“Never you mind; you put on yer trowsies an’ come on out ’ere an’ see wot our ol’ friend an’ feller-citizen ’as fetched in.”

Without following Sipes’s instructions implicitly, the disturbed occupant of the shanty came out to the wagon.

“This ’ere little book wot the feller gave me,” continued John, “has got it all in, with pitchers of all the little things in the machine, an’ how to grease it, an’ run it, an’ ev’rythin’ about it. Thar’s a lot o’ figgers in it wot tells wot ye pay fer all the things that gits busted.”

On the cover of the worn book, which the old man produced, was a highly colored picture of a slender youth, gay and debonair, with one of the machines in a canvas carrying bag. He swung it lightly and merrily in his hand as he tripped along toward his boat, which floated in the distance, where soft ripples laved its polished sides with pink water. His derby hat was tilted to a careless angle. On his face was a smile of joyful anticipation. There was no more suggestion of exertion than if the bag contained toy balloons instead of a motor. Nevertheless it required the united efforts of the three weather-buffeted old fishermen to get the machine out of the wagon on to the beach. Such is the contrast between exuberant youth and seasoned maturity.

“I bet that feller with the hard-boiled hat ain’t got the machine in that bag at all,” remarked Saunders, as he studied the scene on the cover. “They’s prob’ly some fellers follerin’ ’im with it that don’t show in the pitcher. I don’t like that cigarette moustache on ’im; I’ll bet ’e knows durned little ’bout navigation ’ceptin’ with crackers on soup. You leave this thing ’ere an’ me an’ Sipes’ll try ’er out, an’ if it works, we’ll keep ’er. Anyhow we’ll make up the fish yer out an’ you won’t lose nothin’.”

The fish for John’s peddling trip were carefully sorted out and recorded by Sipes, with a stubby pencil, on the inside of the shanty door where the accounts were kept. The nets had been lifted in the early morning and the supply was abundant.
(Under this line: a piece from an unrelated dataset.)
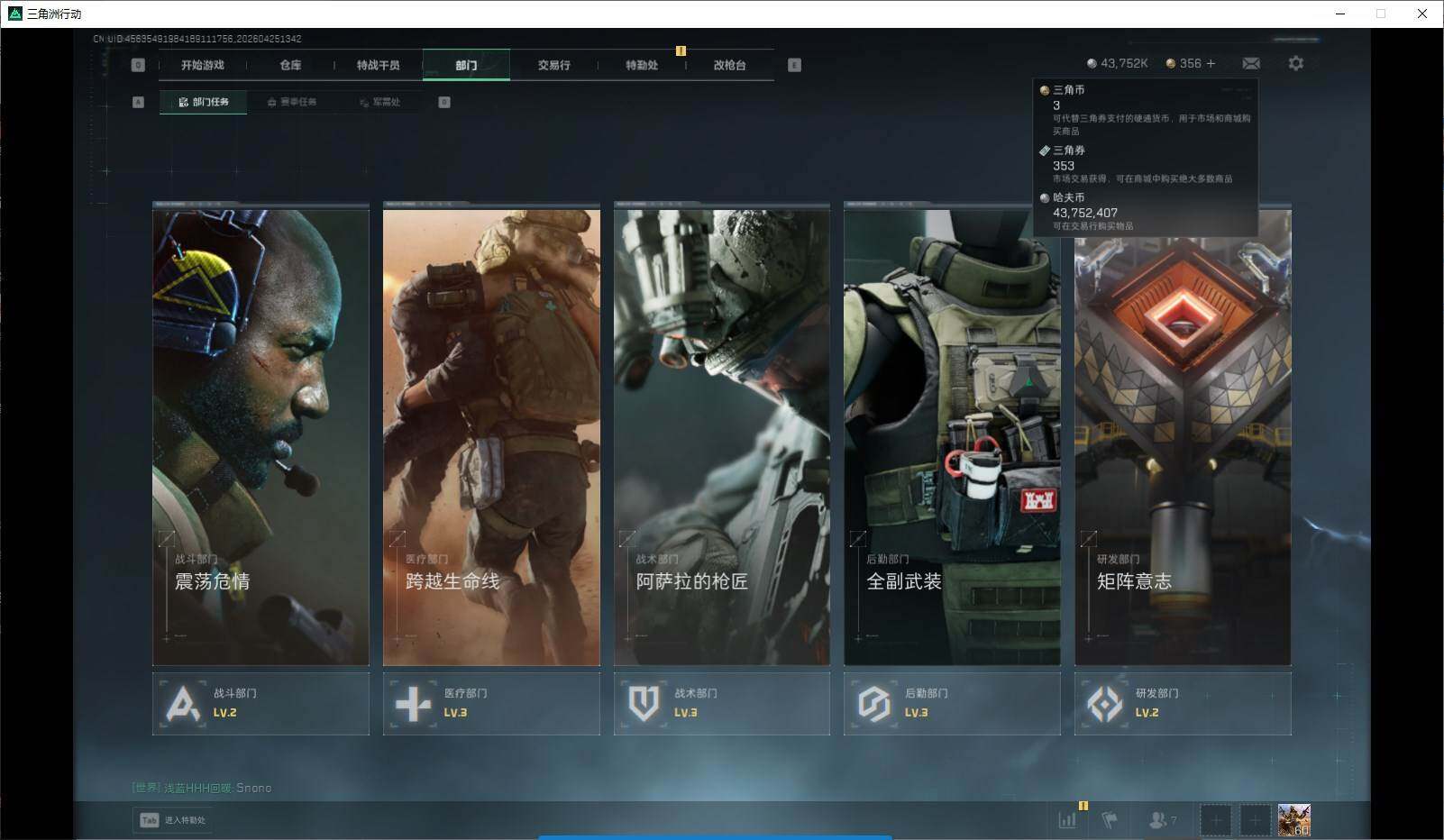Image resolution: width=1444 pixels, height=840 pixels.
Task: Select the 部门任务 sub-tab
Action: click(x=204, y=102)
When John had sold the fish the proceeds were to be divided equally.

After John and his aged horse “Napoleon” had left with the slimy merchandise, the old shipmates sat down and considered the apparatus.

To this primitive coast, torn by the storms and yellowed by the suns of thousands of years, where elemental forces had ruled since the beginning, had come a strange and misfitting thing. It seemed an unhallowed and discordant intrusion into the Great Harmonies. Somehow we can, in a measure, be reconciled, poetically, to the use of steam, without great violence to our worship of the grandeur of nature’s forces, but there is no poetry in a gasoline engine. It is a fiend that wars upon things spiritual. Its dissonant soul-offending clatter on the rivers that flow gently through venerable woods, and out in the solitudes of wide and quiet waters is profanation.

Utilitarianism and ideality clashed when the motor touched the beach, but these things did not disturb Sipes and Saunders, engaged in the contemplation of the machine, as bewildered savages might gaze upon a fragment of a meteor that had dropped out of the sky from another world.

After a while they lugged it to the shanty. “I could ’a’ carried it alone if I’d ’a’ had one o’ them darby hats on!” declared Sipes.